At daybreak, the sound of hooves on gravel: a small buck accompanied at some distance by a doe meanders up the driveway, sampling the vegetation first on one side and then the other. As he rounds the bend opposite my front porch, I get a better look at the branches sprouting from his head, covered in dark-brown velvet — only four, rounded points so far, but the size and spread suggests he’ll be at least a six-point, and therefore a legal target come October.

Horns, many people call them, but the remarkable thing about antlers is that they are shed and regrow every year in a matter of months, unlike true horns, which are permanent. The energetic cost to the animal must be enormous. A rack, they call it, as if it were designed by God or evolution as a place to hang coats or display trophies. But this most prized of natural artifacts is itself a trophy — to hunters, and perhaps also to the deer, who holds his head so differently from a doe.

It’s just light enough to let me observe what he eats as he approaches the house:

  • the leaves of several goldenrod stalks, starting at the bottom and working toward the top;
  • a couple twigs of a multiflora rose bush, one of two beside the driveway that are as compactly rounded as if they’d been kept pruned by hedge-trimmers;
  • half of a large, compound leaf of a black walnut seedling the same age as the deer;
  • one stalk of wild garlic, starting with the tight fist of baby cloves at the top;
  • several mouthfuls of orchard grass;
  • the tip of a leaf of bracken fern;
  • some brome grass in front of the stone wall that borders my garden.

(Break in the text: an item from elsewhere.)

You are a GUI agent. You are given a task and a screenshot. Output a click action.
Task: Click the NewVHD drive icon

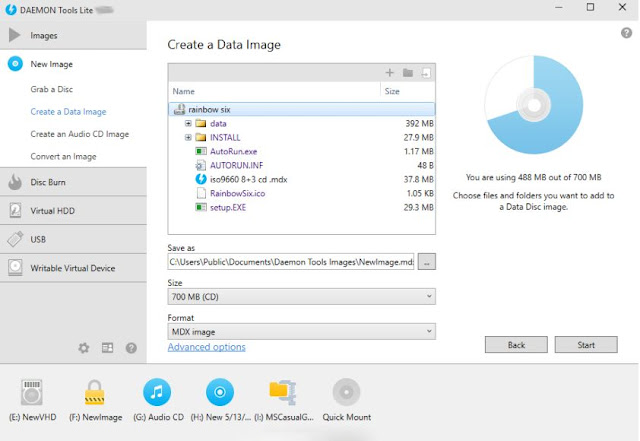(x=32, y=393)
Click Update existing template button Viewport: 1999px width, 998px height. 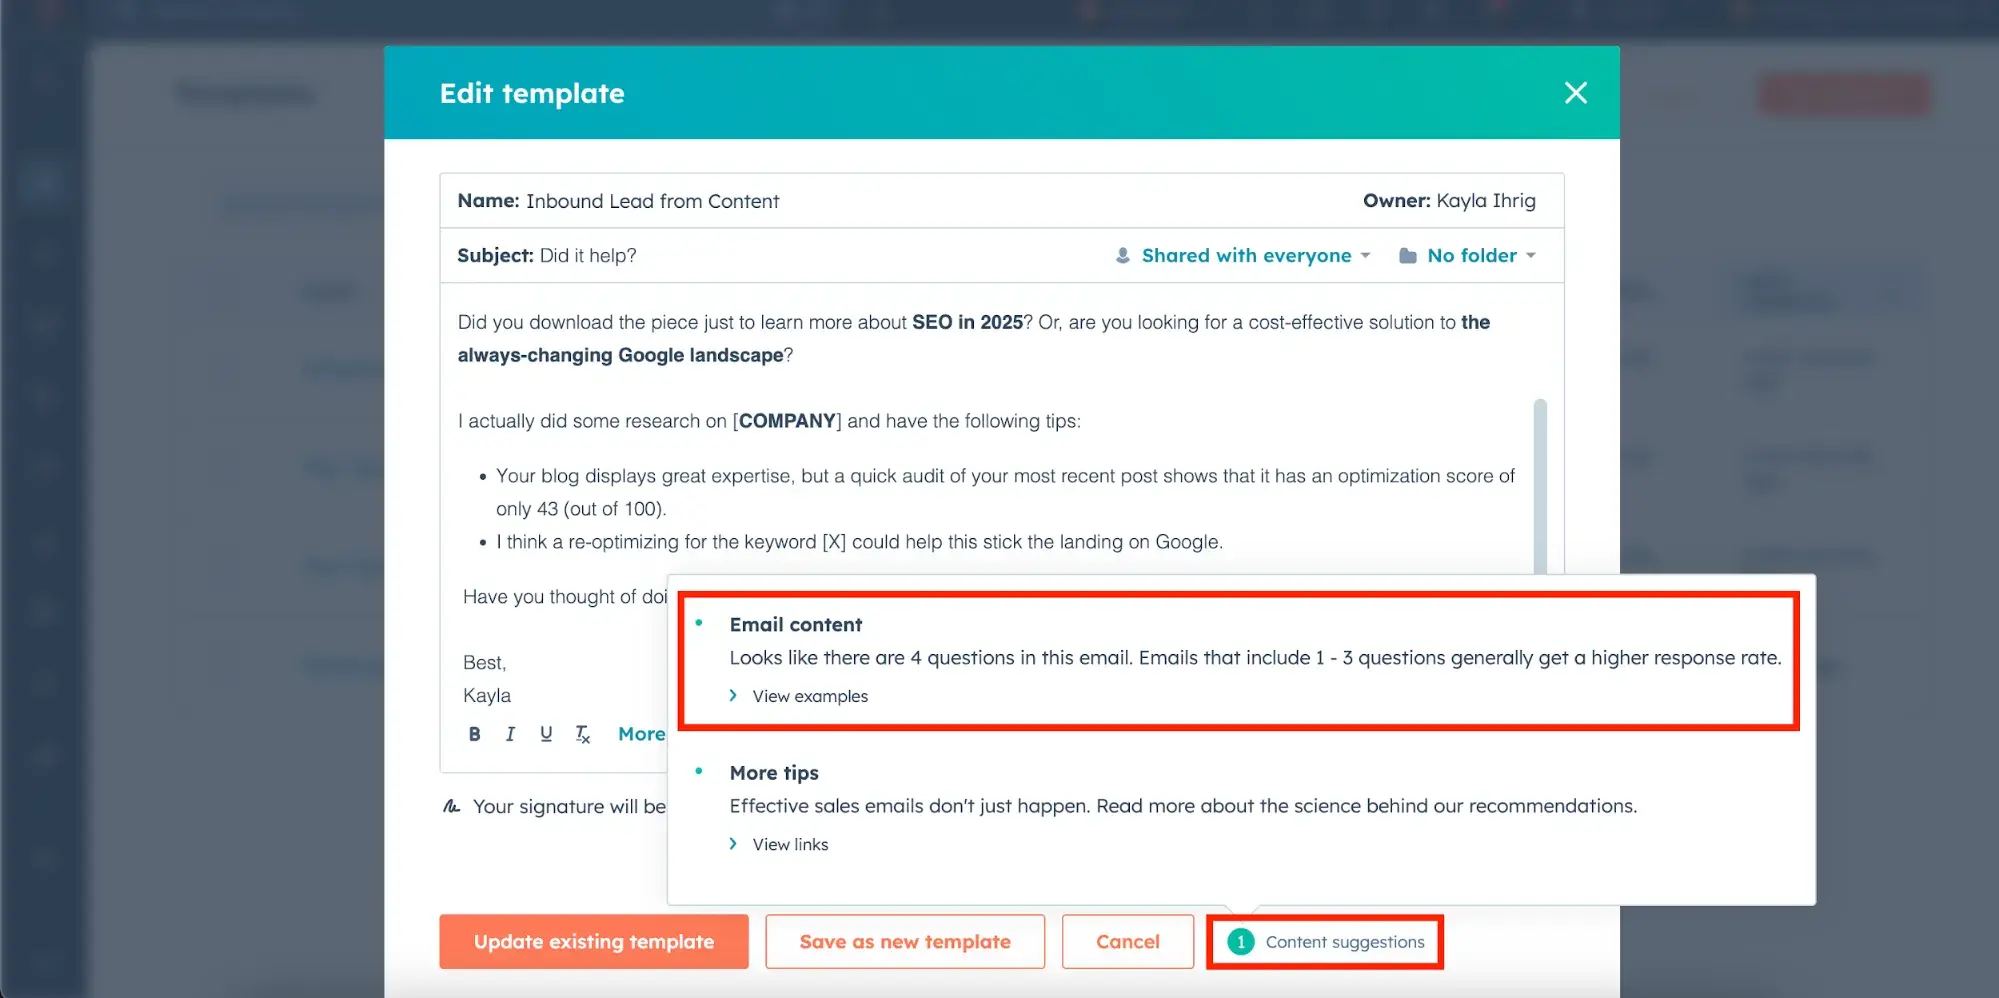594,942
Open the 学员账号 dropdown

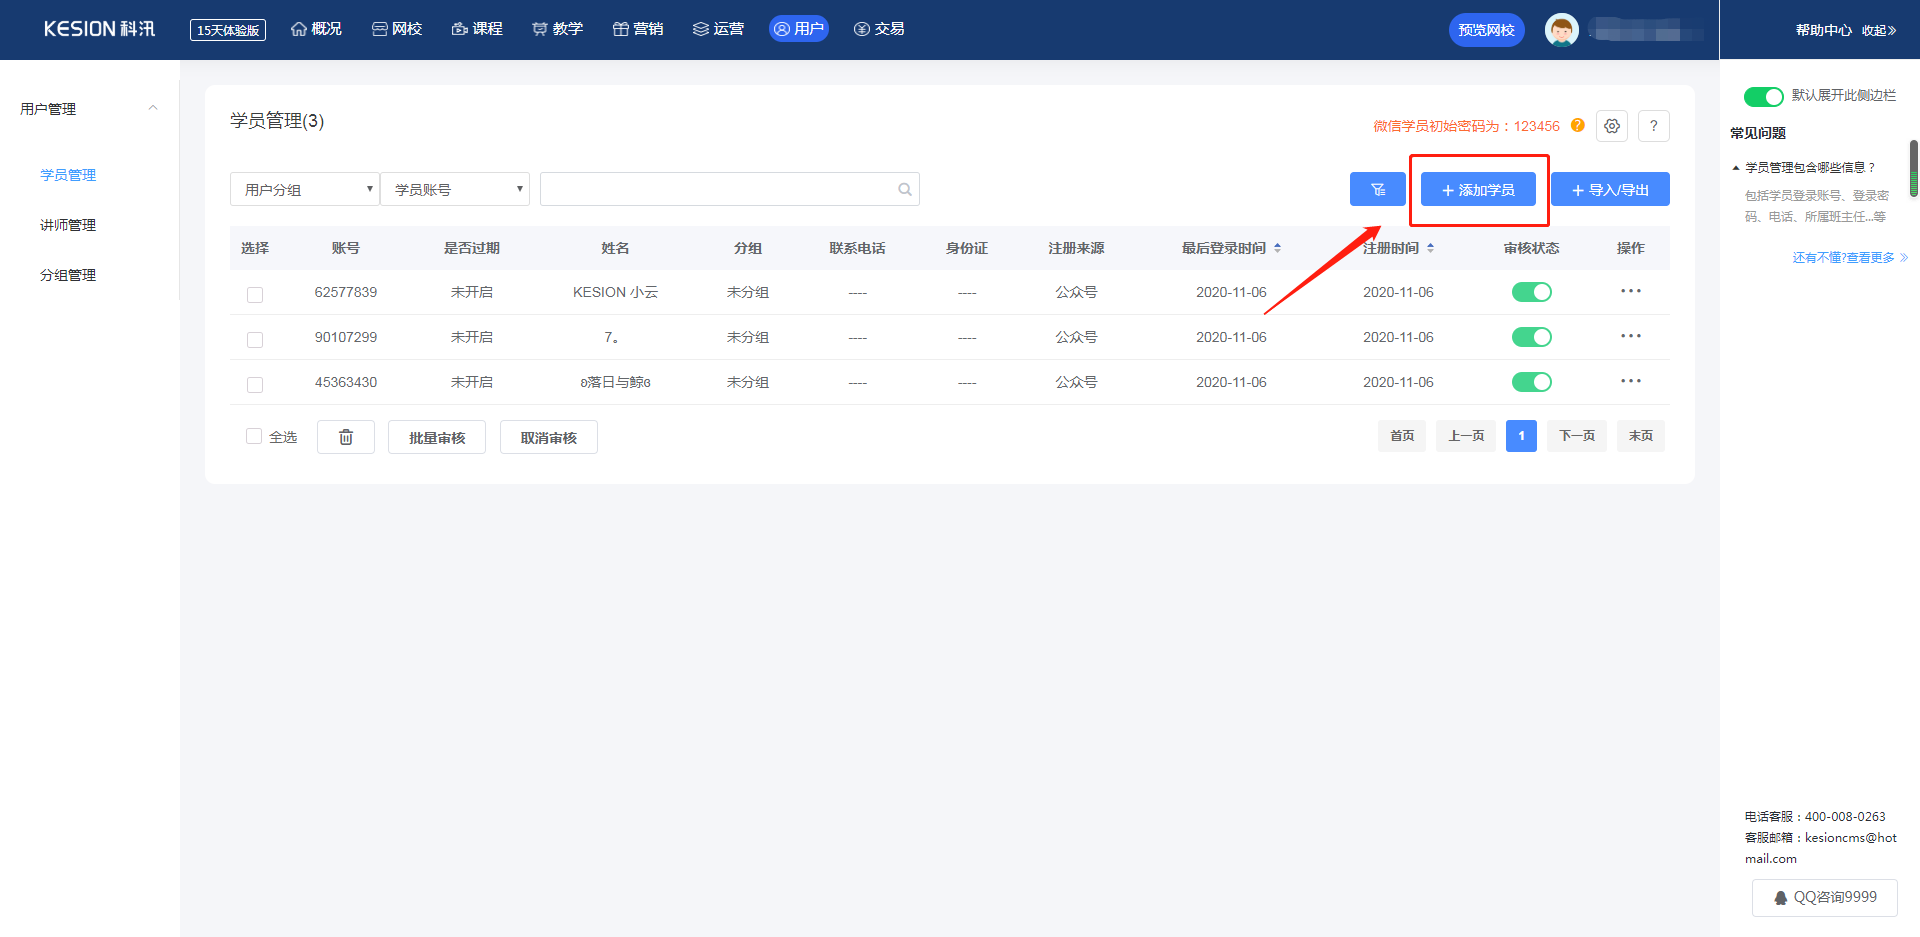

He’s near enough now that that I can hear the chewing and the smacking of lips. He crosses the road, lured by the sight of black raspberry leaves, and starts working on the end of the very cane that hosts a paper hornets’ nest at its base. A moment later, the anters jerk upright, and he bats at his shoulder with a hind leg. Then with one leap he clears the drainage ditch and lands among the cattails, twisting and rearing like a wild mustang with a bronco-buster on its back. A few seconds of that and he prances over to the woods’ edge, head still held high, to join what I imagine must be his sister — last year’s twins. If any hornets are still following him, he doesn’t show it, and neither does she. Their association is safe for at least a little longer from nature’s maddening sting.

7 Comments


  1. For whatever it’s worth, a Huichol Indian in Mexico told me once that deer use their antlers to communicate telepathically with each other.

    The deer, the peyote and the corn make up a sacred trinity-which-is-one for the Huichols.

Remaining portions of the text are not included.